All lines holding the string "more" should be copied from the data below.

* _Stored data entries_
┄┄┄┄┄┄

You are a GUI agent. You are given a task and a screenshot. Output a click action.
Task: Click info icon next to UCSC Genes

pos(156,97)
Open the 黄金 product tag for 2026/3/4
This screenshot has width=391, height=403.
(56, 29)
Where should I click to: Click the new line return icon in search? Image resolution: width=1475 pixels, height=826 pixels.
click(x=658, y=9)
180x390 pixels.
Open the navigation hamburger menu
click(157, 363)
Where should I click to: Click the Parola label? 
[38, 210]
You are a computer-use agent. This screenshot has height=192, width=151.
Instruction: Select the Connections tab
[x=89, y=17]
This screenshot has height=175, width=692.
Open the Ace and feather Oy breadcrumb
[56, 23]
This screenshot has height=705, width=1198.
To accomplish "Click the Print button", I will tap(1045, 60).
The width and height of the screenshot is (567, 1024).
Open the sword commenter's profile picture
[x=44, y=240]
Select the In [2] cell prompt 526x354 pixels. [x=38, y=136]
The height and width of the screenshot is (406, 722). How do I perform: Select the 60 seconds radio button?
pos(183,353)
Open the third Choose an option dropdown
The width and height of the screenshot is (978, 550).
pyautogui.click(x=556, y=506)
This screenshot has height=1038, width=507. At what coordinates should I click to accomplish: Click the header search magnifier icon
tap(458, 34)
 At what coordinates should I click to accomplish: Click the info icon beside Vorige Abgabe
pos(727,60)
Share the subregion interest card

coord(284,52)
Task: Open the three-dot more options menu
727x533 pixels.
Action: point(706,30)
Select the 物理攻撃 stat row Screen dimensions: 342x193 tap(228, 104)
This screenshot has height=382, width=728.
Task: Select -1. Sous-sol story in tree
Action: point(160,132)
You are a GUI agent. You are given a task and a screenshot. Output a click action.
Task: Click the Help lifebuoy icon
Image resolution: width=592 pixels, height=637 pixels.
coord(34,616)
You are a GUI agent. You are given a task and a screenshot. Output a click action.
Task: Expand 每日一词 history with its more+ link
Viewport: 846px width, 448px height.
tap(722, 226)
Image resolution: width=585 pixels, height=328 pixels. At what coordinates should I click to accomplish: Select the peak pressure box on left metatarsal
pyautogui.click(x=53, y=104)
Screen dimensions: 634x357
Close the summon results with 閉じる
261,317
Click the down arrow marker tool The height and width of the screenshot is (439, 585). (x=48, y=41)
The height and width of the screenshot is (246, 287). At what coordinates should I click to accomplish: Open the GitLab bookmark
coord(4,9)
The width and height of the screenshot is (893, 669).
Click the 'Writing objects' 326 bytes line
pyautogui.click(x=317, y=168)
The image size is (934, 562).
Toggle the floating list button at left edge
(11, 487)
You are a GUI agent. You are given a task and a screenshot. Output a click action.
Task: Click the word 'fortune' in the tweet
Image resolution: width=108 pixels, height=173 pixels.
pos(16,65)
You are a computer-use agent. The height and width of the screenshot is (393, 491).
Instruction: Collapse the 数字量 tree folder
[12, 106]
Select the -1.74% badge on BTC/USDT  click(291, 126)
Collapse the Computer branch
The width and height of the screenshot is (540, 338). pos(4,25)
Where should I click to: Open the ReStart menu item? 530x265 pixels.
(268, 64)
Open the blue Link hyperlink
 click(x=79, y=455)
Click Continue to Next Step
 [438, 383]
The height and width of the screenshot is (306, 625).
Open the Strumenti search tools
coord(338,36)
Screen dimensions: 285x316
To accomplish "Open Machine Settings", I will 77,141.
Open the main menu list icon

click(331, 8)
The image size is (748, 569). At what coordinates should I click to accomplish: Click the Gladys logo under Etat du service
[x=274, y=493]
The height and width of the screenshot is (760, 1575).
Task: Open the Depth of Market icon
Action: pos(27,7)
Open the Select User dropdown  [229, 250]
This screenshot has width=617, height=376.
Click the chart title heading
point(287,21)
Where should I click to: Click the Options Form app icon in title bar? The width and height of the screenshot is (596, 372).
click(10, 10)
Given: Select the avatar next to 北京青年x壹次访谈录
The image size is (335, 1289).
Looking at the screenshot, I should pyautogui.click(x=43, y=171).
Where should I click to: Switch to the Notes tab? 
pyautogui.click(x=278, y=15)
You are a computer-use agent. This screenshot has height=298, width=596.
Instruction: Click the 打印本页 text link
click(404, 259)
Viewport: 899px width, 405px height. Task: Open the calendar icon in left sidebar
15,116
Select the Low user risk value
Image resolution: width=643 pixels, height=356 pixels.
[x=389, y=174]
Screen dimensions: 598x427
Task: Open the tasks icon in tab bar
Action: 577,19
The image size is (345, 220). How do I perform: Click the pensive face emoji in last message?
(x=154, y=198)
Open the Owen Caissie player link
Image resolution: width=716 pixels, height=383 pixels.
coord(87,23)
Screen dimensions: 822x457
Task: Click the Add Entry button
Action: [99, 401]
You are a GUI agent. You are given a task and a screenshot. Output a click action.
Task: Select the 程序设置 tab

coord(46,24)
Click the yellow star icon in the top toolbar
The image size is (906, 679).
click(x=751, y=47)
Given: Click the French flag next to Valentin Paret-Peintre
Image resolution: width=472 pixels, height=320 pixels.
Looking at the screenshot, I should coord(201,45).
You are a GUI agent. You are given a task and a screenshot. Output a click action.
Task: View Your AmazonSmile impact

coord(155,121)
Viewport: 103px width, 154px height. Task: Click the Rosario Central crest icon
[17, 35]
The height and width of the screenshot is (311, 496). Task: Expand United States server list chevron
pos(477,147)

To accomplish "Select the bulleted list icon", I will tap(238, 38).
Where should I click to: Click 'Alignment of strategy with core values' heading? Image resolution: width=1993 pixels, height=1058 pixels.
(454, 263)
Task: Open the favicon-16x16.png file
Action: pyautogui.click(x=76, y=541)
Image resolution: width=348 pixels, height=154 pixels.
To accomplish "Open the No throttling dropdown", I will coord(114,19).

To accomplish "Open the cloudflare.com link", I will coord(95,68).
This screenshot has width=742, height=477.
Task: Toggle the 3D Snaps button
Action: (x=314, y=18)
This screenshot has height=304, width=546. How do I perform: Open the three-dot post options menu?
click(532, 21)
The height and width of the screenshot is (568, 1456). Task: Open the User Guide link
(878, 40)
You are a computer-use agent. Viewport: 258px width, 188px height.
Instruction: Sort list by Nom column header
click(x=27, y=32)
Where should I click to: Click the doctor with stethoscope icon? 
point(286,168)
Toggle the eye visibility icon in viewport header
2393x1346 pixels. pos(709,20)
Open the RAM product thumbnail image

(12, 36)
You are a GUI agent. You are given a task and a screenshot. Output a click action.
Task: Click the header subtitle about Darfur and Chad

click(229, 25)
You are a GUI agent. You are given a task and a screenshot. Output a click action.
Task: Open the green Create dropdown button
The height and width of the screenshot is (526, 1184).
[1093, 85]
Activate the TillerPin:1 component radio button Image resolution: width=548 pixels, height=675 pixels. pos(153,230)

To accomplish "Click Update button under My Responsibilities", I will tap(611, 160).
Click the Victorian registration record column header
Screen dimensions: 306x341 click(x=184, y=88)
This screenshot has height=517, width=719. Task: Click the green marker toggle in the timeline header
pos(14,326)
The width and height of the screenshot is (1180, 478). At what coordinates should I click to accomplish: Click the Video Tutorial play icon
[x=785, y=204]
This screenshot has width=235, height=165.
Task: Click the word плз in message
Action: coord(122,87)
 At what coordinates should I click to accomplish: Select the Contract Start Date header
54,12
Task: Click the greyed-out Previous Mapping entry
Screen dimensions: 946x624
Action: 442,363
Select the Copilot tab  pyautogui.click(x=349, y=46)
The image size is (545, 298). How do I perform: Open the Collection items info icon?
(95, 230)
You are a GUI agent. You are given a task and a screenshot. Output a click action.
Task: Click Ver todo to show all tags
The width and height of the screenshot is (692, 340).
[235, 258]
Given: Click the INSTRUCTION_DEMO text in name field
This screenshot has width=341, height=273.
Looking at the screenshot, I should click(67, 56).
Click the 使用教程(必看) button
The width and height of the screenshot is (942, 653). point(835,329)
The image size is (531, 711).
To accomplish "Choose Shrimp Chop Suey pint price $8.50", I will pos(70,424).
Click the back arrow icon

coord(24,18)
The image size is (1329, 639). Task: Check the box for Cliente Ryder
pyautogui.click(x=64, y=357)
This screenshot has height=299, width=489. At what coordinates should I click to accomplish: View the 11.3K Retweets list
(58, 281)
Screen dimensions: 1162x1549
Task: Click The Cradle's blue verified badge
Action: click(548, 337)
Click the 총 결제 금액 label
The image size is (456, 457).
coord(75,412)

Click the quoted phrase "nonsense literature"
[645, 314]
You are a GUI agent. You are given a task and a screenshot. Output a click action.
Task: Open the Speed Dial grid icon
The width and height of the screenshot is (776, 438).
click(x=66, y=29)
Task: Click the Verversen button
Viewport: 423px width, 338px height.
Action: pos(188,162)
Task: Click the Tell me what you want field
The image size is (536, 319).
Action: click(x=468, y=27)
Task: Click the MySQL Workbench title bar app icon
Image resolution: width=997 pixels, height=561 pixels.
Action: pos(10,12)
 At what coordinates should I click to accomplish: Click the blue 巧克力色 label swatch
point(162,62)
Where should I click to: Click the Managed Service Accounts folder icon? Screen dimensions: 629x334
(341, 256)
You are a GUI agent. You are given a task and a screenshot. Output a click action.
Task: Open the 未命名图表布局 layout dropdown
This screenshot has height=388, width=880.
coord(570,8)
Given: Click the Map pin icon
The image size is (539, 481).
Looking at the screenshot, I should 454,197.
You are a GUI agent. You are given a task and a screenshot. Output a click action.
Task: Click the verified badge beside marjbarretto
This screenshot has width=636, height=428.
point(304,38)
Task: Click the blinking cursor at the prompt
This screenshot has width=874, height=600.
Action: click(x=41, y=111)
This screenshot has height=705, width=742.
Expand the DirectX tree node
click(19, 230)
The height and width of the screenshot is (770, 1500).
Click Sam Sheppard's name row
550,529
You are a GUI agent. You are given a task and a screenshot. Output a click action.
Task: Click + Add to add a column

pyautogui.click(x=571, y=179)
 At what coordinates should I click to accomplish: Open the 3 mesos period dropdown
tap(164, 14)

┄┄┄┄┄┄

* _Response to this task_
Task: Open the three-dot more options menu
Task: Expand 每日一词 history with its more+ link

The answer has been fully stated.